Consider the following

`Curious Fraction Tree`

:You are given a fraction, member of the tree created similar to the above sample.

Write a script to find out the parent and grandparent of the given member.

`Input: $member = '3/5'; Output: parent = '3/2' and grandparent = '1/2'`

`Input: $member = '4/3'; Output: parent = '1/3' and grandparent = '1/2'`

This challenge is defined piss poorly. All we have is an image, a name,
and to do something with a member of a tree *create similar to the
above example*. We can only guess what the similar tree looks like.
Does it start with a different root? Does the similar tree actually have
more than 15 members? Is there a different relation between parent
nodes and children nodes?

Let's just ignore everything past the first sentence, go to Google, and type in "Curious Fraction Tree", and just go whatever the first hit gives.
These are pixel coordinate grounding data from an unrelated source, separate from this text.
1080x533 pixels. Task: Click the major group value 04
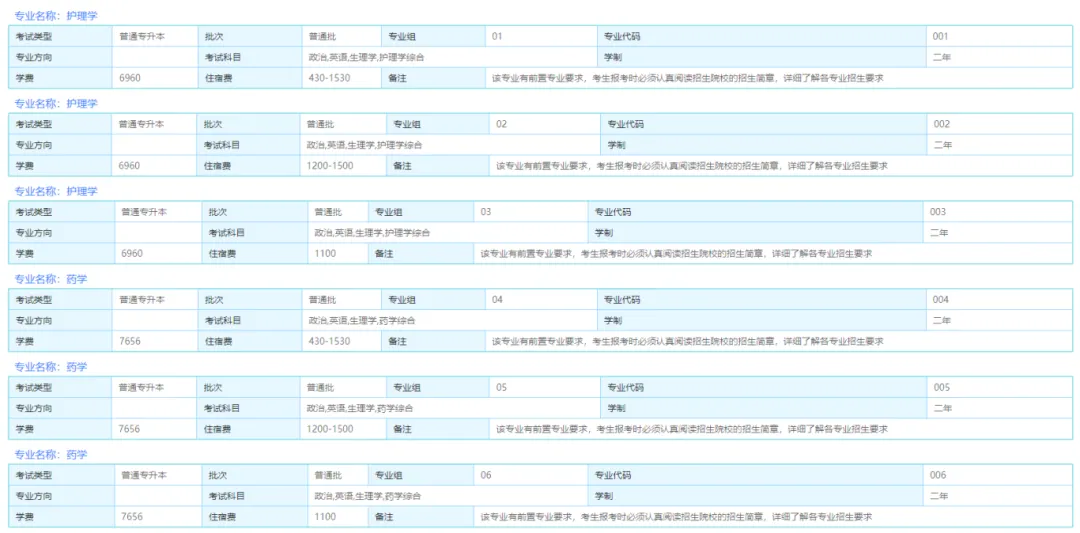point(497,300)
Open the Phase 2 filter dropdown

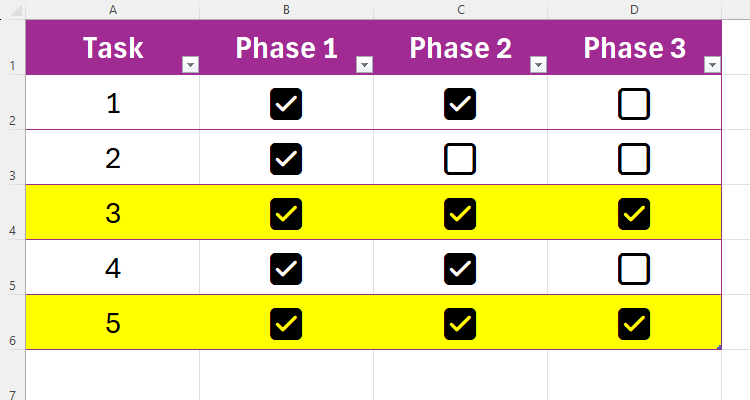coord(538,65)
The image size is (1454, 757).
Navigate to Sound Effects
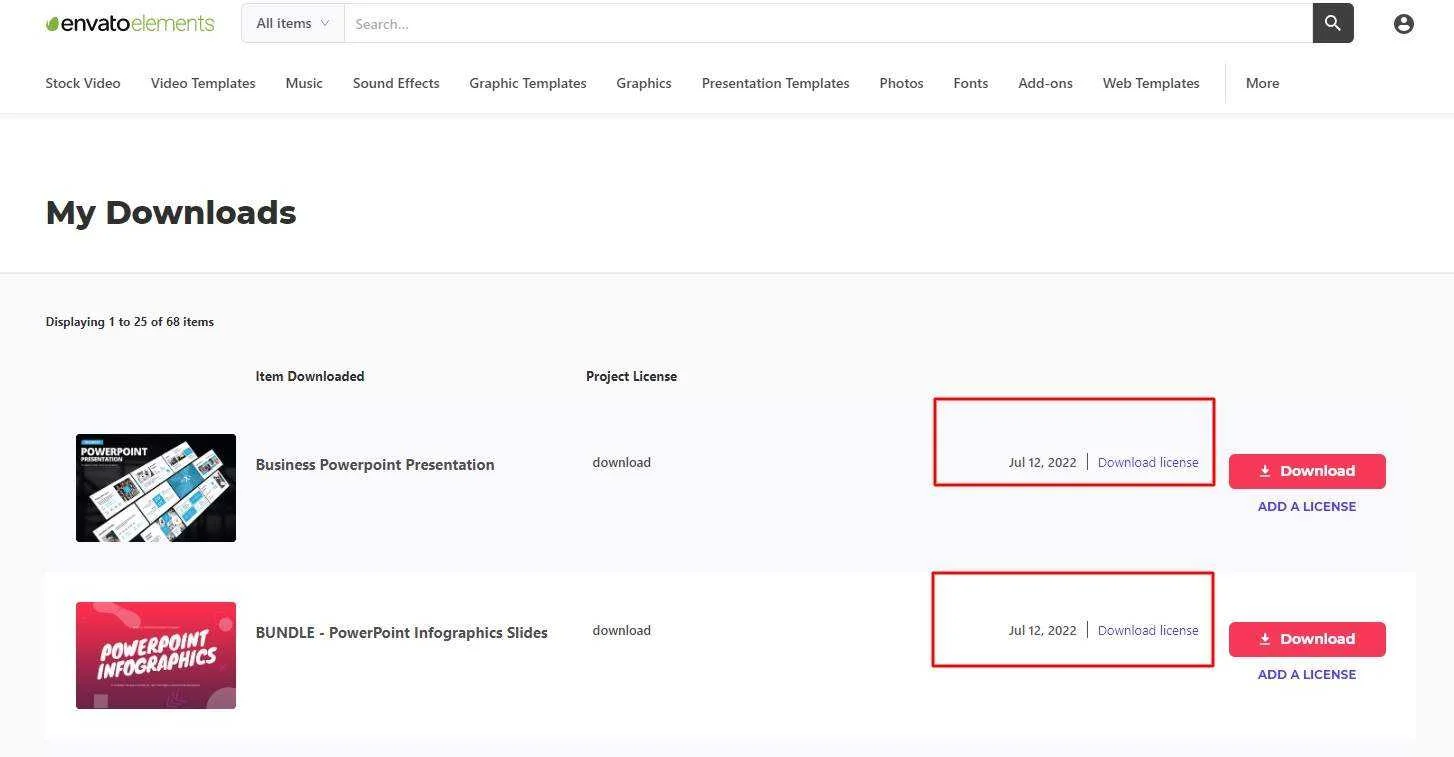(396, 83)
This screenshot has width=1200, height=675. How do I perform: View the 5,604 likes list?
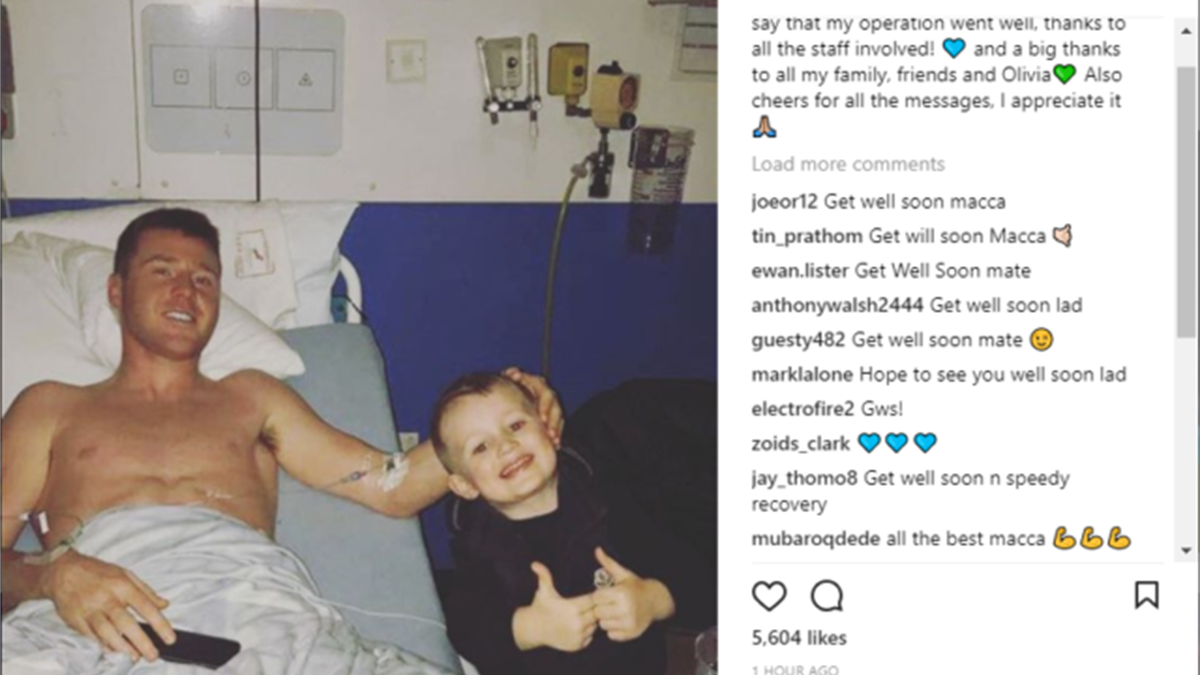point(799,638)
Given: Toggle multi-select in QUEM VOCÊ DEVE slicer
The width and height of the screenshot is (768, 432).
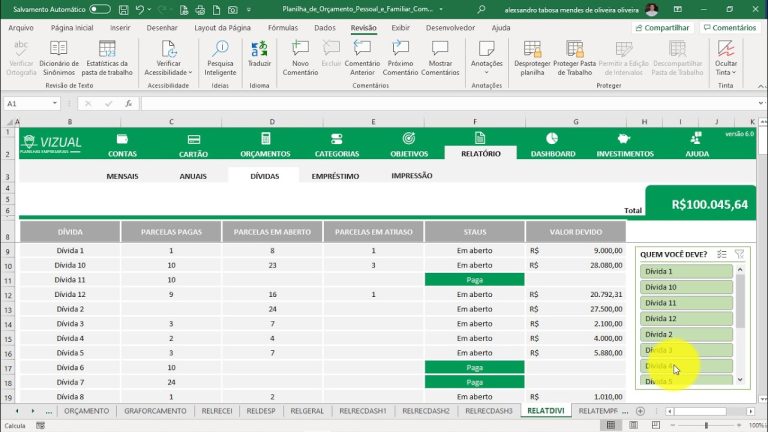Looking at the screenshot, I should pos(721,254).
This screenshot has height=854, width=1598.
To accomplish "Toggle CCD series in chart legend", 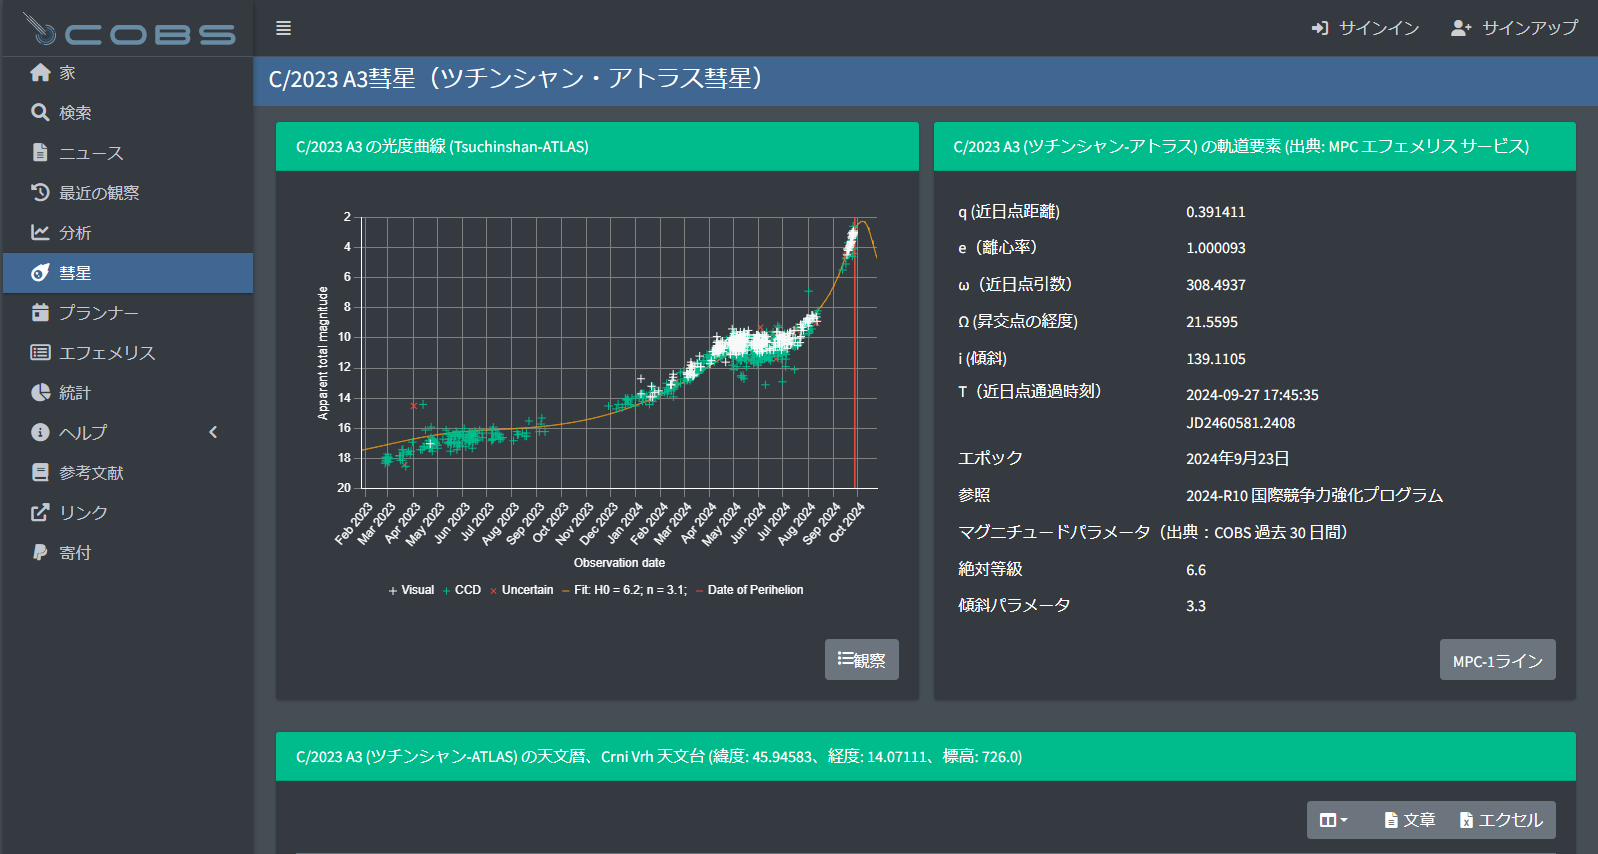I will (x=461, y=590).
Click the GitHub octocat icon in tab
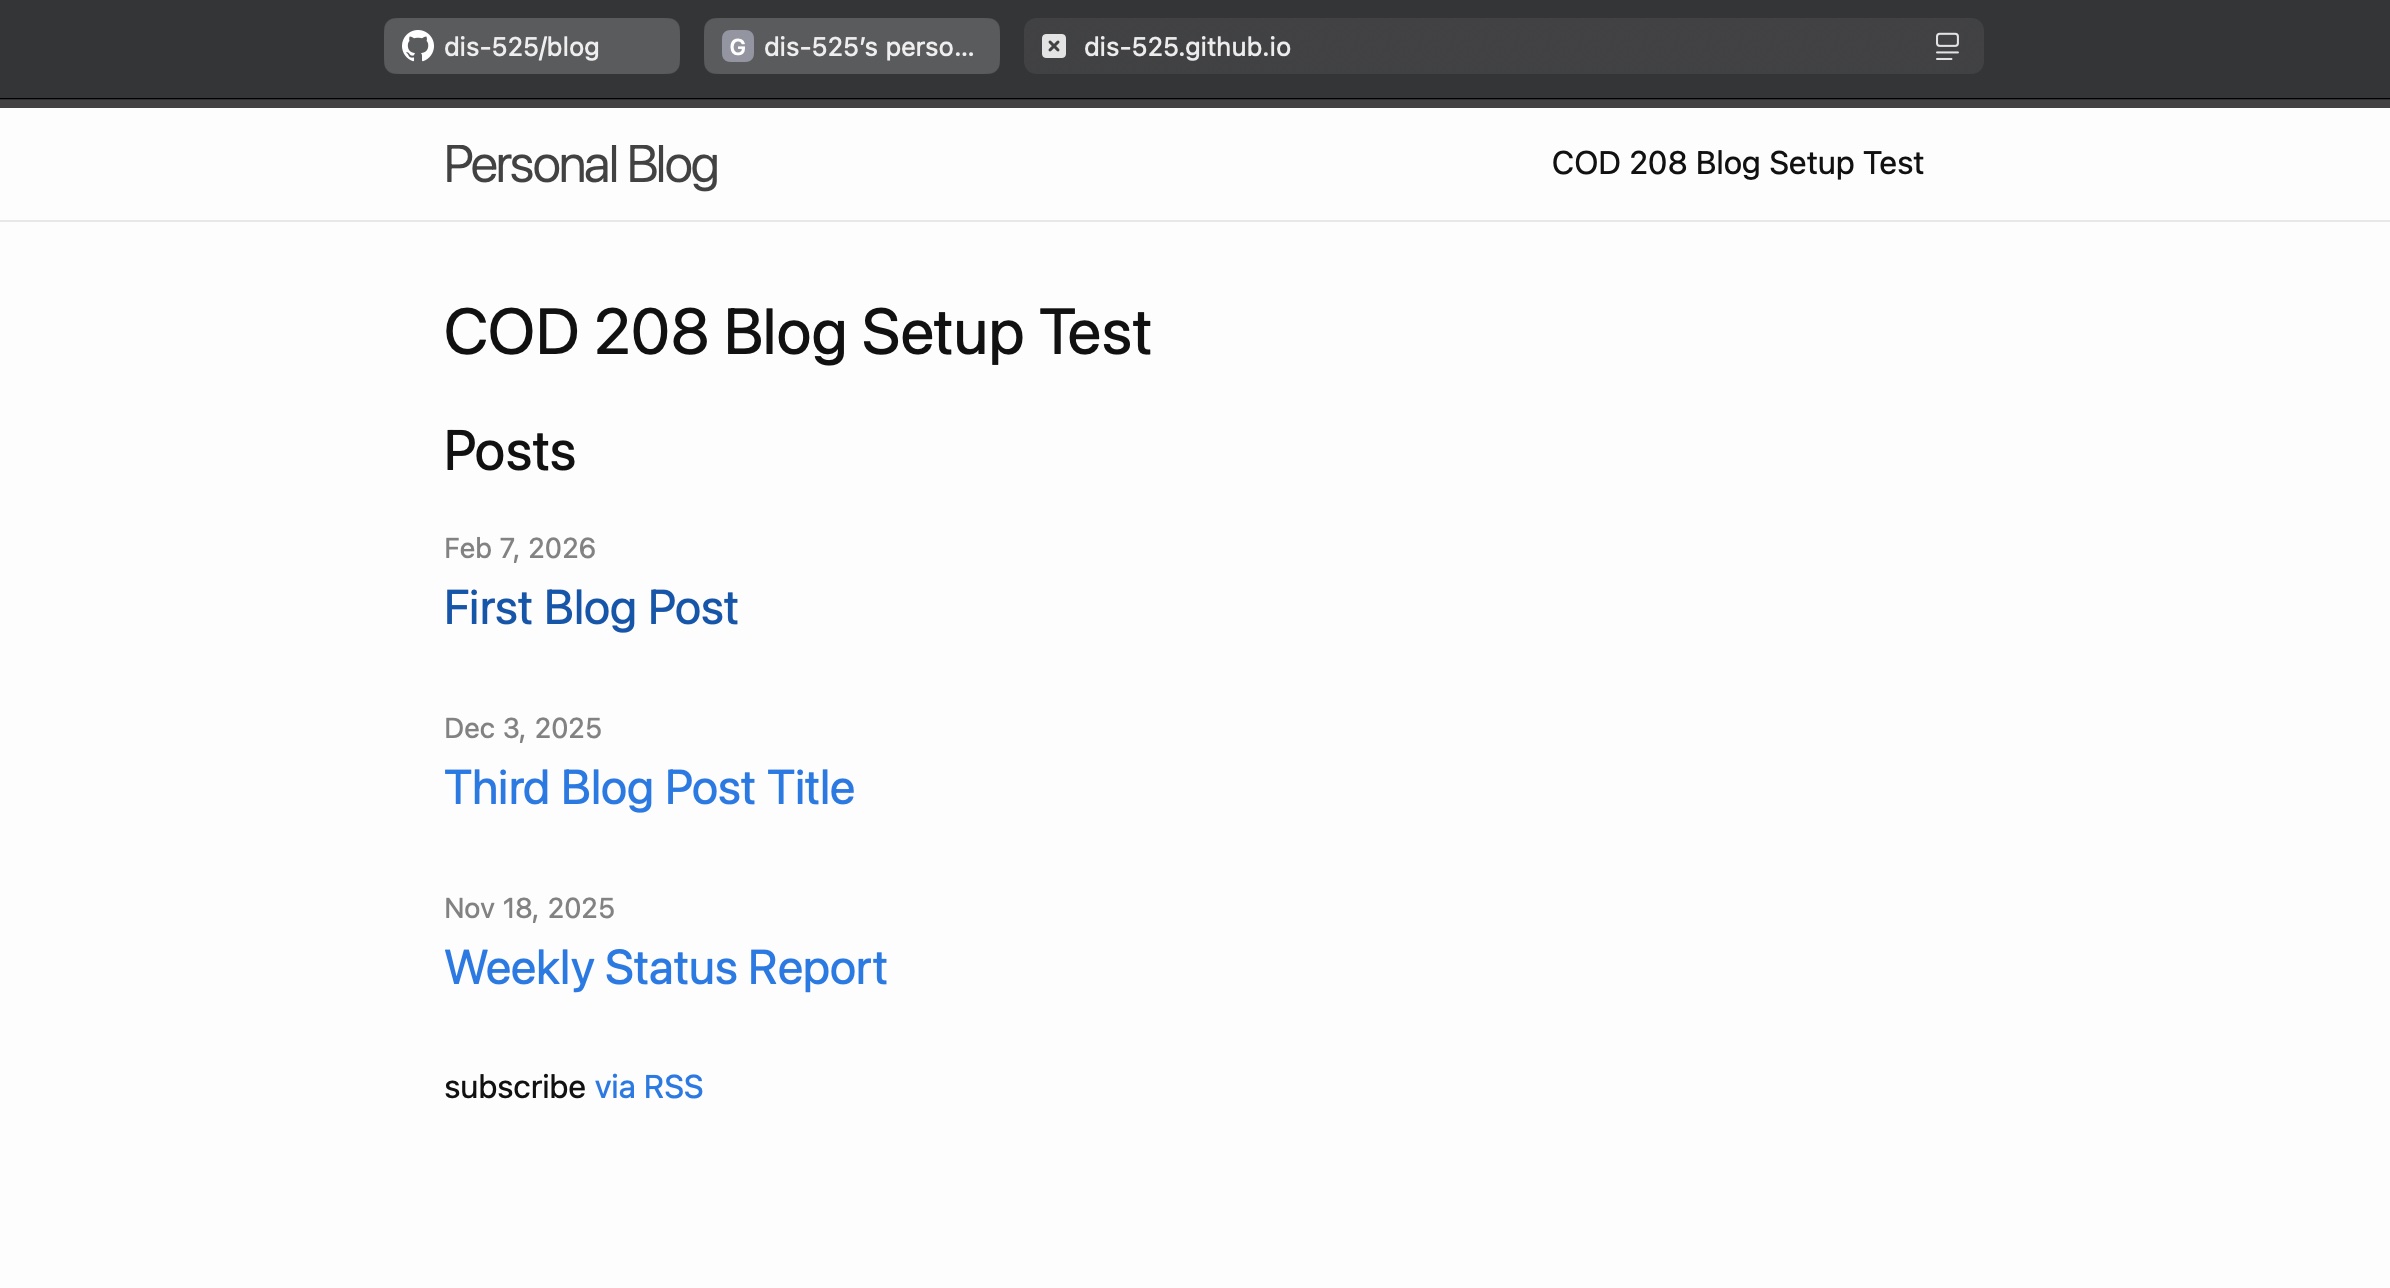The height and width of the screenshot is (1288, 2390). (417, 46)
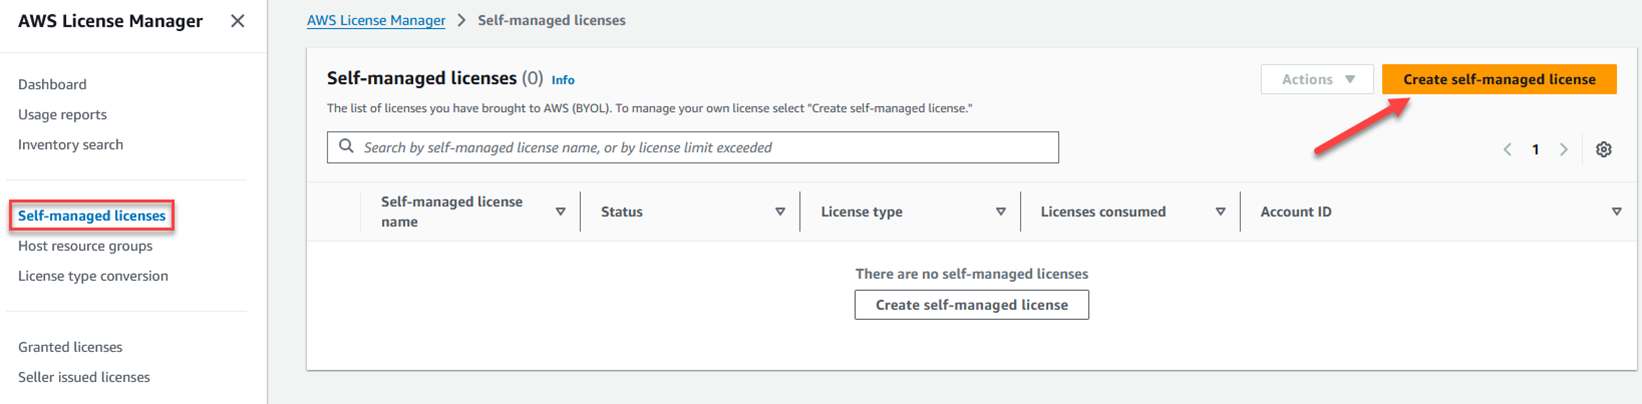Select Host resource groups in sidebar
Screen dimensions: 1642x404
(x=85, y=246)
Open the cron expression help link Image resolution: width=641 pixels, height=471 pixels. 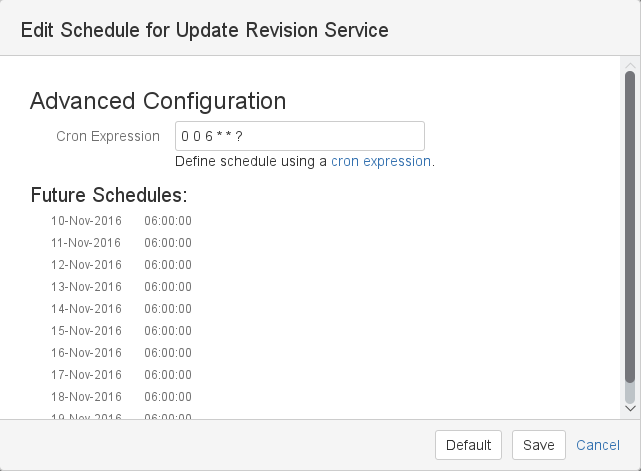pyautogui.click(x=381, y=161)
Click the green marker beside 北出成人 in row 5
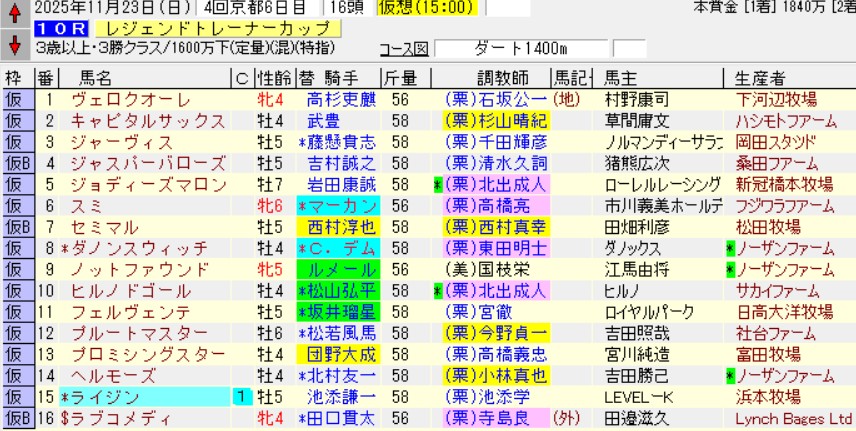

Hmmm, that's easy! A curious fraction tree is a tree with the following properties:

- The root contains
`1/1`

- If a node contains
`a/b`

, then its children contain`a/(a + b)`

and`(a + b)/b`

.

That's it! See how easy it is to write an unambiguous description? No
need for participants to extrapolate from an image. No confusing references
to *similar trees*.

Some people may call ambiguous challenges a feature. I call it sloppiness.

Oh, BTW, given the image above, what is the grandparent of `1/2`

? What's
the parent of `1/1`

? Aargh. More sloppiness!

We will be reading fractions from standard input, one fraction per line. For each read fraction, we'll write the parent and grandparent on a line of standard output. (If a fraction doesn't have a grandparent, we only write the parent; if the fraction doesn't have a parent, we write an empty line.)

Given the definition of the tree, given in the "Discussion" section above, it's really easy to calculate the parent \(\mathcal{P}\) of a node:

\[ \mathcal{P} \left(\frac{a}{b}\right) = \begin{cases} \frac{a}{b - a} & \text{if } a < b \\ \frac{a - b}{b} & \text{if } a > b \end{cases} \]

Translating the formula above is easy. We just have to take care of
not showing the root of `1/1`

. This happens if either the numerator
or denominator of the calculation is `0`

. If so, we exit the loop early.

```
while (<>) {
my ($a, $b) = /[0-9]+/g;
for (1, 2) {
$a < $b ? ($b -= $a) : ($a -= $b);
last unless $a && $b;
print "$a/$b ";
}
print "\n";
}
```

Find the full program on GitHub.

We also have solutions in the following languages:

AWK, Bash, bc, C, Go, Java, Lua, Node.js, Pascal, Python, R, Ruby, Tcl, and Scheme.

They all use the same algorithm as we used in the Perl solution.